The Equilibrium Macrostate: Reif's Statistical Physics

[Kashmir]

Reif, statistical physics

"The equilibrium macrostate of a system can be completely specified by very few macroscopic parameters. For example, consider again the isolated gas of $N$ identical molecules in a box. Suppose that the volume of the box is $V$, while the constant total energy of all the molecules is $E$. If the gas is in equilibrium and thus known to be in its most random situation, then the molecules must be uniformly distributed throughout the volume $V$ and must, on the average, share equally the total energy $E$ available to them.
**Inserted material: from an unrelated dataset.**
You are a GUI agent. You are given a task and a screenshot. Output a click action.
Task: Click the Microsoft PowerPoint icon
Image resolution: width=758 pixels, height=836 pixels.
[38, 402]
A knowledge of the macroscopic parameters $V$ and $E$ is, therefore, sufficient to conclude that the average number $\bar{n}_{s}$ of molecules in any subvolume $V_{s}$ of the box is $\bar{n}_{s}=N\left(V_{s} / V\right)$, and that the average energy $\bar{\epsilon}$ per molecule is $\bar{\epsilon}=E / N$. If the gas were not in equilibrium, the situation would of course be much more complicated. The distribution of molecules would ordinarily be highly nonuniform and a mere knowledge of the total number $N$ of molecules in the box would thus be completely insufficient for determining the average number $\bar{n}_{s}$ of molecules in any given subvolume $V_{s}$ of the box."
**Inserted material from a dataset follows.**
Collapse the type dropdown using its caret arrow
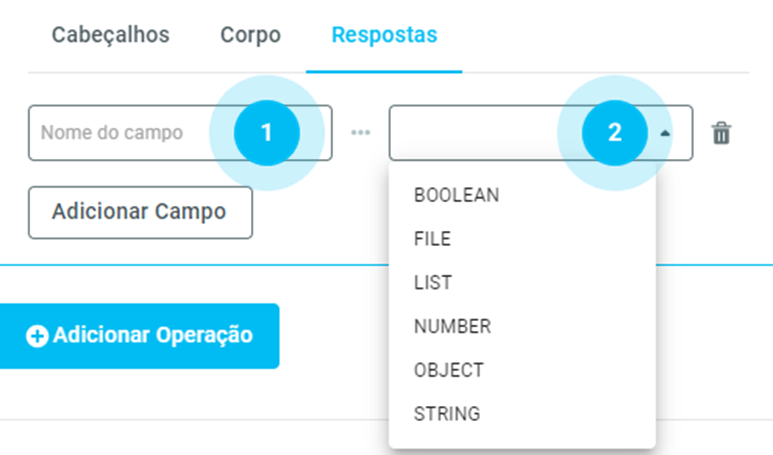This screenshot has height=455, width=773. coord(666,133)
The author defines equilibrium state corresponding to the "**most random situation**" .

I understand why on the average the particles are uniformly distributed throughout the volume, because the number of combinations for a uniform distribution is maximum.

But I'm having trouble understanding why using this definition of equilibrium as the most random situation how can I deduce that the average energy of a gas particle in equilibrium is $\bar{\epsilon}=E / N$.
Where does the idea of "most random situation" enter the argument?

I'm sorry if this question is elementary. Please tell me where to go to learn if this question is too basic.

Thank you.

 

[PeroK]

But I'm having trouble understanding why using this definition of equilibrium as the most random situation how can I deduce that the average energy of a gas particle in equilibrium is $$\bar{\epsilon}=E / N$$.
Where does the idea of "most random situation" enter the argument?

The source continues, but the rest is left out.